Discussion in 'Salsa Music' started by El Conguero, Jul 17, 2011.

  1. El Conguero

    El Conguero Tumbao

    Hi everyone,

    Well, I've been away from SF for a good while now, in part because I moved from FL to CA for a new job. And while I miss my home, my family etc. I find myself in a bigger city (I'd rather not say which for now, just for security reasons and all that) and possibly in a position to start up a salsa band. It sounds like a ton of fun (and for most musicians, yes it is fun not work lol) and we have plenty of venues here, for the future. But since this isn't even the starting point (this is more like pre-planning stage lol) I have a couple questions for you guys.

    1. Is salsa even popular on the west coast?
    Today I got to check out a couple of the Hispanic neighborhoods and heard norteña, ranchero, y más norteña. Outside of the Hispanic neighborhoods, I only hear salsa in my favorite Puerto Rican restaurant (went there 2day :D ). So as much as I'd love to see a band get going I wonder how it will be recieved. I live in Southern Cal. and that's about as much info. as I'm giving out for now, lol. I miss the PR-influenced music in Florida and I WILL NOT drop salsa for accordion music (lol). :)) but is there even an interest in salsa in SoCal?

    2. What would you say is the minimum requirements of a salsa band?
    Obviously, in a perfect world I'd have the full percussion, brass, and vocal sections that make our music so cool, but what would you say are the most essential instruments to salsa? (Note: by "salsa" I mean the Puerto Rican/Cuban combination of son, mambo, maybe a little plena/bomba etc. and not an umbrella term that includes bachata, merengue, cha-cha, latin rock etc. - I think u get the point).

    I know the ideal would be something like this:
    11-15 people - congas, timbales, bongos, maracas, guiro, piano, bass, 2-3 trumpets, 2-3 trombones, 1-2 lead vocalists and 3-4 background singers

    Personally I'd love to see this:
    5-7 people - congas, timbales, bongos, vocalist w/maracas, piano, bass and trumpet/trombone (these last 2 can be done with my excellent keyboard but obviously live is better lol).

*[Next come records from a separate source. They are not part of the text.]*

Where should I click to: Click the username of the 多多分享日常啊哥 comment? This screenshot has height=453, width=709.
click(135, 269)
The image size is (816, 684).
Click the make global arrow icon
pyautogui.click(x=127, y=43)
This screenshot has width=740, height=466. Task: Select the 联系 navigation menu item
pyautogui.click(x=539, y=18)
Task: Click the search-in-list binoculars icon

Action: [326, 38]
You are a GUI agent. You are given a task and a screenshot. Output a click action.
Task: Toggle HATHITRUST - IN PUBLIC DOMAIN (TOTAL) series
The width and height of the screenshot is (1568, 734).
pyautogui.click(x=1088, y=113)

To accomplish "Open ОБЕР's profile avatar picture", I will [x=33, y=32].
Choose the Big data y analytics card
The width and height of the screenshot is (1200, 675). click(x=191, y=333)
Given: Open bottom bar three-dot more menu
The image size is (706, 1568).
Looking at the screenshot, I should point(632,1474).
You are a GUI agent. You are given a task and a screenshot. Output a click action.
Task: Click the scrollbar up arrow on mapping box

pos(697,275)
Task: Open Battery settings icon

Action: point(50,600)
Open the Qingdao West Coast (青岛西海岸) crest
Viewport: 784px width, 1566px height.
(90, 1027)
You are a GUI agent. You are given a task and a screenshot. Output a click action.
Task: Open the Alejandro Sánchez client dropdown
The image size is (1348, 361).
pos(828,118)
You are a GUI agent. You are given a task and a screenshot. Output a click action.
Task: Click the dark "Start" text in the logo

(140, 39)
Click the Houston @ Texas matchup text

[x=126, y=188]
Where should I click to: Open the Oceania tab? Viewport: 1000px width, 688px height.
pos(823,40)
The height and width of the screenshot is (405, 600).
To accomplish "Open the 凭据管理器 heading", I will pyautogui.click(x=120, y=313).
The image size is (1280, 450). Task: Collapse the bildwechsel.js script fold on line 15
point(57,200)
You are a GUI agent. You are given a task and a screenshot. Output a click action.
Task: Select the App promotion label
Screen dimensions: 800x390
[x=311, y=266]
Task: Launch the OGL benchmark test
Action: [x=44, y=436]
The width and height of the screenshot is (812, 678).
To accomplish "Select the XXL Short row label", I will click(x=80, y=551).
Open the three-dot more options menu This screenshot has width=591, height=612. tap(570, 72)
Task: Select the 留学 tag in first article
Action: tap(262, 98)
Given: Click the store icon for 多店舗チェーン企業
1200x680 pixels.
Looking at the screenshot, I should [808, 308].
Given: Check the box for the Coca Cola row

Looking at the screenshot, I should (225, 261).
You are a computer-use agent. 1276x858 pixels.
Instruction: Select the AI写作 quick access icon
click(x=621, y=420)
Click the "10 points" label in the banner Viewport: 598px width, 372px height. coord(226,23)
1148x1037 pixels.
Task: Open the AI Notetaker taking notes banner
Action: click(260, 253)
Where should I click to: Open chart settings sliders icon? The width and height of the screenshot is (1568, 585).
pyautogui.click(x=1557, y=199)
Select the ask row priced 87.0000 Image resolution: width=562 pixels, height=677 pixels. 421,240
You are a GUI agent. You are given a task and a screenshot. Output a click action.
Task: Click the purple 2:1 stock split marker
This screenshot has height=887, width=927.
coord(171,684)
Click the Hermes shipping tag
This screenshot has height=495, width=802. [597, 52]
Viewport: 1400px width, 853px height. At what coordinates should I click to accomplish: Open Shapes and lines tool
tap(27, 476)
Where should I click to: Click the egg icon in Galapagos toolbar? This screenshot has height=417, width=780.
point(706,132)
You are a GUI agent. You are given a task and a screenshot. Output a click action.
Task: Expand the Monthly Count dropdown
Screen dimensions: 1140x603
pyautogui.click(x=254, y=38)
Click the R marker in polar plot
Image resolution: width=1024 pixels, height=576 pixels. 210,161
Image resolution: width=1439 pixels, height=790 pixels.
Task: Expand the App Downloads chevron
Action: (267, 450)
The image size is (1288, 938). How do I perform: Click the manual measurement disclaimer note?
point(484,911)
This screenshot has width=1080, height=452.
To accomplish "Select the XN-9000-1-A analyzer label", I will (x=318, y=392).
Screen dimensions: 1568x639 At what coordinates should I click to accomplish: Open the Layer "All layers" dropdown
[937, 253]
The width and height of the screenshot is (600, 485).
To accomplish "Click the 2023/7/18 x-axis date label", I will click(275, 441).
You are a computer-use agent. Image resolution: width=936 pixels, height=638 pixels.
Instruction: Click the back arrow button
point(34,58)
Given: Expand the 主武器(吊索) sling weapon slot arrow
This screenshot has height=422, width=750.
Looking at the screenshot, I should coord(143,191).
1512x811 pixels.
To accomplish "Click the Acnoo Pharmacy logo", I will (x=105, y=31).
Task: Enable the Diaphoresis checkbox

    I think it'll really depend on who I can find that plays and what they play. I've been watching some YouTube vids 2nite of groups that are just 4-5 people (minimum I've seen is congas, timbales, piano and bass or instead of bass a vocalist w/maracas or guiro). So... what do YOU think?

    Thanks in advance. :)
  2. timberamayor

    timberamayor Maestro 'El Diferente' Canales

    It is easier to sell gigs for a smaller band because you can set a lower price. But for a genuine "salsa" sound I'd say you need a complete band including real horns.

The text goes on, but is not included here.